What is needed
Copy every line of the material below without altering it.

(begin)

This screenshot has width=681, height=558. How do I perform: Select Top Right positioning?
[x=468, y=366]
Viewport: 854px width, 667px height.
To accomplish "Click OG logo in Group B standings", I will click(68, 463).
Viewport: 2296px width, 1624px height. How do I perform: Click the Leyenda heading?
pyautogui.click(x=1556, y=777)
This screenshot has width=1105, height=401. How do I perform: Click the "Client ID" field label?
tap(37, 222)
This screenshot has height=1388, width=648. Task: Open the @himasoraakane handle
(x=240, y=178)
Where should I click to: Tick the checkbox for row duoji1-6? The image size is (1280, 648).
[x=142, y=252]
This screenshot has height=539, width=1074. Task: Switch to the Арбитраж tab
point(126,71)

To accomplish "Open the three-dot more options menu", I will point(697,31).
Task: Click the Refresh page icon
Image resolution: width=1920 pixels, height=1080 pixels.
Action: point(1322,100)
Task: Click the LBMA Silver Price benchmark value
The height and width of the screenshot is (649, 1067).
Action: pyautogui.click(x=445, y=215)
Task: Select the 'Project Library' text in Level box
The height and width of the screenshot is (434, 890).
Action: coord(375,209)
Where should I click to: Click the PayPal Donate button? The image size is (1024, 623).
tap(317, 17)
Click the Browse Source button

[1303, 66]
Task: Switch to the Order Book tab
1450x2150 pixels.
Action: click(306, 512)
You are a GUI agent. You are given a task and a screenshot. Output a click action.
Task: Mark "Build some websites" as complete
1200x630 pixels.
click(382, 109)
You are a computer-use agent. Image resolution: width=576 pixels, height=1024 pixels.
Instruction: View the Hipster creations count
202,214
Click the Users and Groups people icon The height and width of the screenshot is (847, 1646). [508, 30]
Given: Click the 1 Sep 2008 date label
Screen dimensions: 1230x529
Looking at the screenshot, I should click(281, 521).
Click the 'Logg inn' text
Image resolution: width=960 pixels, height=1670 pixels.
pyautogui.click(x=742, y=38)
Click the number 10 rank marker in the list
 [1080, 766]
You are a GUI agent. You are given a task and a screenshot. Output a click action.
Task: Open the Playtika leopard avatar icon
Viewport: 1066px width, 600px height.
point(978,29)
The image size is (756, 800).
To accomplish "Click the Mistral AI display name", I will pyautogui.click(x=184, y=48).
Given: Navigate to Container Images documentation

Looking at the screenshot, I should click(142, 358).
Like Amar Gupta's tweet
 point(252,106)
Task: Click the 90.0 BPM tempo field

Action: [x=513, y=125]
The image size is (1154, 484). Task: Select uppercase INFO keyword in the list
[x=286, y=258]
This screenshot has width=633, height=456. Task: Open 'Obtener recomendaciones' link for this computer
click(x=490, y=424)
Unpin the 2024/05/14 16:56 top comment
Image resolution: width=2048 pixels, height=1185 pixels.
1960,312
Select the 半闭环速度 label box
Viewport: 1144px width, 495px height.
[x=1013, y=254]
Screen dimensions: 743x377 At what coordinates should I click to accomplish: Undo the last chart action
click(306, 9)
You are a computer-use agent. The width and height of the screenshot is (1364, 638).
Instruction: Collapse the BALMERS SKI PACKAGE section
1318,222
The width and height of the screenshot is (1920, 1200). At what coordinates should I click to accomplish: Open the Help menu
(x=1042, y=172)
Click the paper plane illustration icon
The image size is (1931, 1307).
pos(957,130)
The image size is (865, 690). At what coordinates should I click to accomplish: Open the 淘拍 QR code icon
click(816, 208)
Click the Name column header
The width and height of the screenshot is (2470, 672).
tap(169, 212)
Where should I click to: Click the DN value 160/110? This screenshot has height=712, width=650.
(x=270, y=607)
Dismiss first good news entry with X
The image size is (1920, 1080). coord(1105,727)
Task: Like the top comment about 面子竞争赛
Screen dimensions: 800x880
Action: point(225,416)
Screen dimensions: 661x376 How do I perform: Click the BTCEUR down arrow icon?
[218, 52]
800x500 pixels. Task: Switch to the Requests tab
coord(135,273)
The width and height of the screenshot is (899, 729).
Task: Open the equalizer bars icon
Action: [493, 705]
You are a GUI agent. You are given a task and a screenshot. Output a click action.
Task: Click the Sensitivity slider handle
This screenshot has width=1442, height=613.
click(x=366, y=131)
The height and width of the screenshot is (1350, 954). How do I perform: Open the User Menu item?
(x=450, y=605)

(end)

Task answer
This screenshot has width=681, height=558. How do I perform: Select Top Right positioning?
[x=468, y=366]
Viewport: 854px width, 667px height.
To accomplish "Click OG logo in Group B standings", I will click(68, 463).
Viewport: 2296px width, 1624px height. How do I perform: Click the Leyenda heading?
pyautogui.click(x=1556, y=777)
This screenshot has width=1105, height=401. How do I perform: Click the "Client ID" field label?
tap(37, 222)
This screenshot has height=1388, width=648. Task: Open the @himasoraakane handle
(x=240, y=178)
Where should I click to: Tick the checkbox for row duoji1-6? The image size is (1280, 648).
[x=142, y=252]
This screenshot has height=539, width=1074. Task: Switch to the Арбитраж tab
point(126,71)

To accomplish "Open the three-dot more options menu", I will point(697,31).
Task: Click the Refresh page icon
Image resolution: width=1920 pixels, height=1080 pixels.
Action: point(1322,100)
Task: Click the LBMA Silver Price benchmark value
The height and width of the screenshot is (649, 1067).
Action: pyautogui.click(x=445, y=215)
Task: Select the 'Project Library' text in Level box
The height and width of the screenshot is (434, 890).
Action: coord(375,209)
Where should I click to: Click the PayPal Donate button? The image size is (1024, 623).
tap(317, 17)
Click the Browse Source button

[1303, 66]
Task: Switch to the Order Book tab
1450x2150 pixels.
Action: click(306, 512)
You are a GUI agent. You are given a task and a screenshot. Output a click action.
Task: Mark "Build some websites" as complete
1200x630 pixels.
click(382, 109)
You are a computer-use agent. Image resolution: width=576 pixels, height=1024 pixels.
Instruction: View the Hipster creations count
202,214
Click the Users and Groups people icon The height and width of the screenshot is (847, 1646). [508, 30]
Given: Click the 1 Sep 2008 date label
Screen dimensions: 1230x529
Looking at the screenshot, I should click(281, 521).
Click the 'Logg inn' text
Image resolution: width=960 pixels, height=1670 pixels.
pyautogui.click(x=742, y=38)
Click the number 10 rank marker in the list
 [1080, 766]
You are a GUI agent. You are given a task and a screenshot. Output a click action.
Task: Open the Playtika leopard avatar icon
Viewport: 1066px width, 600px height.
point(978,29)
The image size is (756, 800).
To accomplish "Click the Mistral AI display name", I will pyautogui.click(x=184, y=48).
Given: Navigate to Container Images documentation

Looking at the screenshot, I should click(142, 358).
Like Amar Gupta's tweet
 point(252,106)
Task: Click the 90.0 BPM tempo field

Action: [x=513, y=125]
The image size is (1154, 484). Task: Select uppercase INFO keyword in the list
[x=286, y=258]
This screenshot has width=633, height=456. Task: Open 'Obtener recomendaciones' link for this computer
click(x=490, y=424)
Unpin the 2024/05/14 16:56 top comment
Image resolution: width=2048 pixels, height=1185 pixels.
1960,312
Select the 半闭环速度 label box
Viewport: 1144px width, 495px height.
[x=1013, y=254]
Screen dimensions: 743x377 At what coordinates should I click to accomplish: Undo the last chart action
click(306, 9)
You are a computer-use agent. The width and height of the screenshot is (1364, 638).
Instruction: Collapse the BALMERS SKI PACKAGE section
1318,222
The width and height of the screenshot is (1920, 1200). At what coordinates should I click to accomplish: Open the Help menu
(x=1042, y=172)
Click the paper plane illustration icon
The image size is (1931, 1307).
pos(957,130)
The image size is (865, 690). At what coordinates should I click to accomplish: Open the 淘拍 QR code icon
click(816, 208)
Click the Name column header
The width and height of the screenshot is (2470, 672).
tap(169, 212)
Where should I click to: Click the DN value 160/110? This screenshot has height=712, width=650.
(x=270, y=607)
Dismiss first good news entry with X
The image size is (1920, 1080). coord(1105,727)
Task: Like the top comment about 面子竞争赛
Screen dimensions: 800x880
Action: point(225,416)
Screen dimensions: 661x376 How do I perform: Click the BTCEUR down arrow icon?
[218, 52]
800x500 pixels. Task: Switch to the Requests tab
coord(135,273)
The width and height of the screenshot is (899, 729).
Task: Open the equalizer bars icon
Action: [493, 705]
You are a GUI agent. You are given a task and a screenshot. Output a click action.
Task: Click the Sensitivity slider handle
This screenshot has width=1442, height=613.
click(x=366, y=131)
The height and width of the screenshot is (1350, 954). How do I perform: Open the User Menu item?
(x=450, y=605)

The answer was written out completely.